Other Drugs Carbamazepine Can Weaken
Because carbamazepine is such a potent enzyme inducer, it speeds up the metabolism of many other medications beyond birth control and warfarin. The list includes certain antidepressants, antipsychotics, other seizure medications, corticosteroids, and some heart drugs. If you start or stop carbamazepine while taking other prescription medications, those medications may need dose adjustments. Always give your pharmacist or prescriber a complete list of everything you take.
Genetic Risk for Severe Skin Reactions
This isn’t about a drug interaction, but it’s critical enough to mention. A genetic variant called HLA-B*1502, found most commonly in people of East and Southeast Asian descent, dramatically increases the risk of Stevens-Johnson syndrome and toxic epidermal necrolysis, two life-threatening skin reactions. The FDA recommends genetic screening for all patients of Asian ancestry before starting carbamazepine. If the test is positive, carbamazepine should not be used at all.
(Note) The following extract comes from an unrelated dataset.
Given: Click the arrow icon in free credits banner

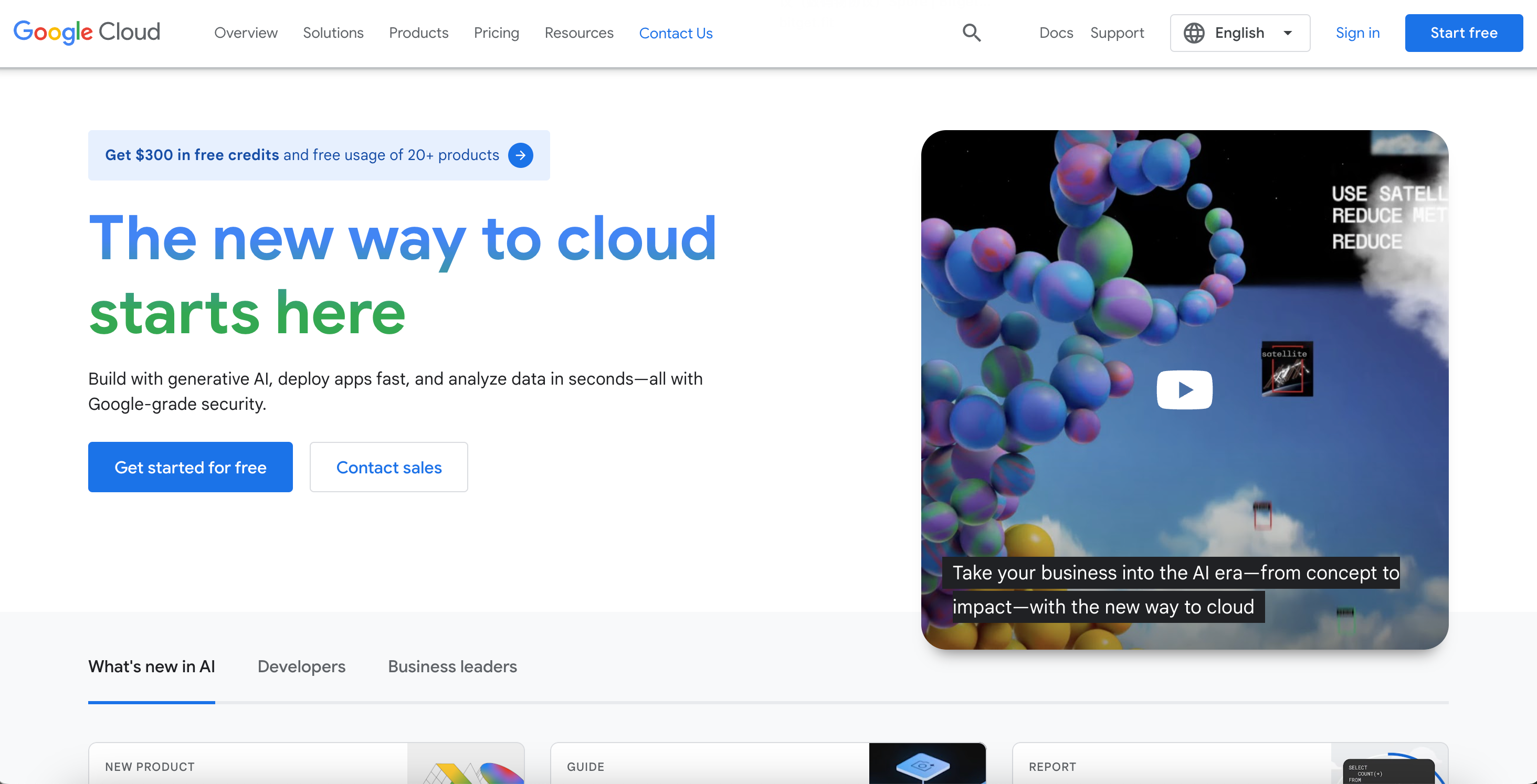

What About St. John’s Wort?
St. John’s Wort is a well-known enzyme inducer that interacts with many medications, so it’s reasonable to assume it would affect carbamazepine. However, a study in healthy volunteers found no significant changes in carbamazepine blood levels after 14 days of St. John’s Wort use. Peak levels, trough levels, and clearance rates all remained stable. The likely explanation is that carbamazepine already maximally induces the same enzymes that St. John’s Wort targets, leaving little room for additional effect. That said, St. John’s Wort can still interfere with other medications you might be taking alongside carbamazepine, so caution is still warranted.